_GIVEN REQUEST_.
Copy out the lines below word for word, leaving out the pictures.

>> begin LISTING

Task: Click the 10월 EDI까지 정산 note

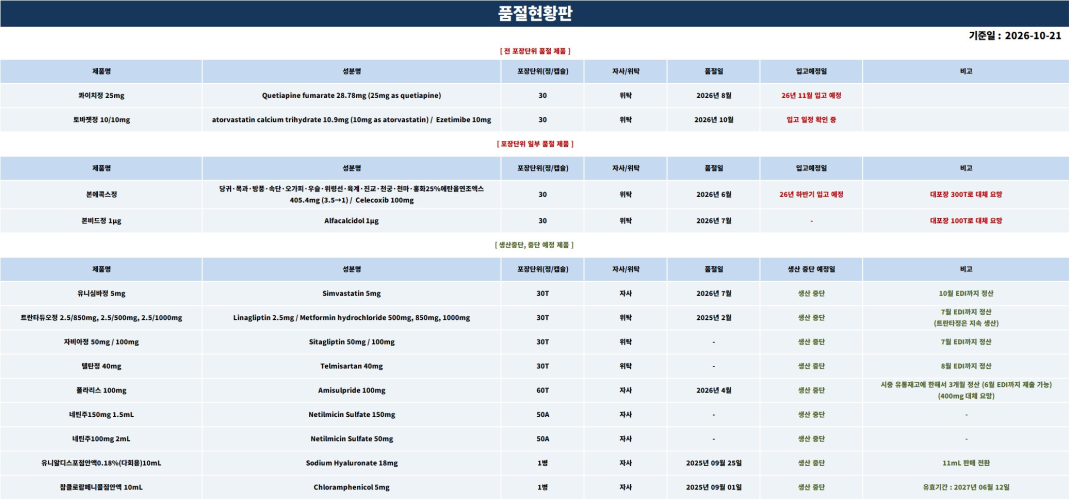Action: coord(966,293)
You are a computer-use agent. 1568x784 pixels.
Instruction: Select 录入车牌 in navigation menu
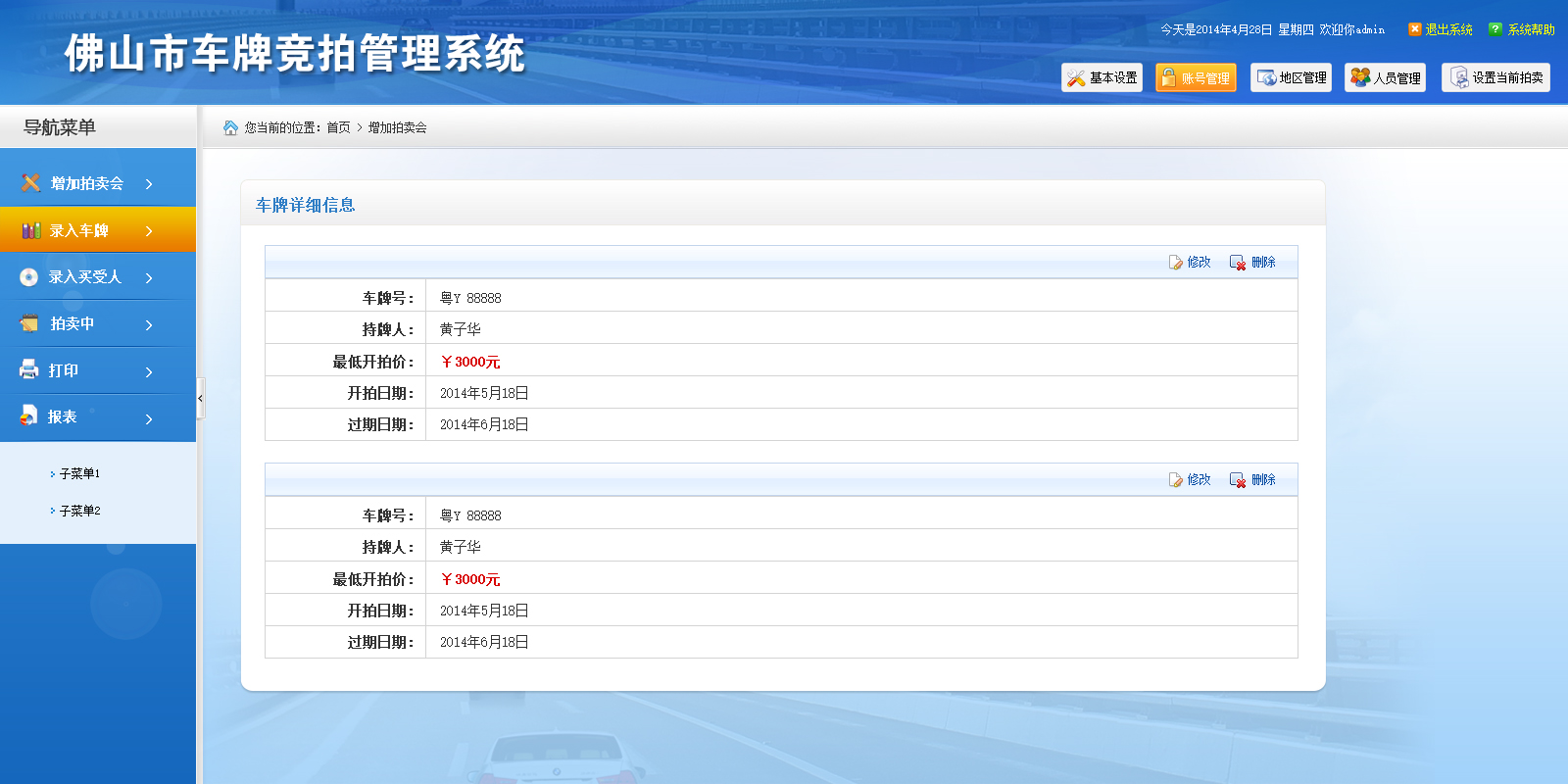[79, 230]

>> end LISTING

_COMPLETED TASK_.
Task: Click the 10월 EDI까지 정산 note

Action: coord(966,293)
You are a computer-use agent. 1568x784 pixels.
Instruction: Select 录入车牌 in navigation menu
[79, 230]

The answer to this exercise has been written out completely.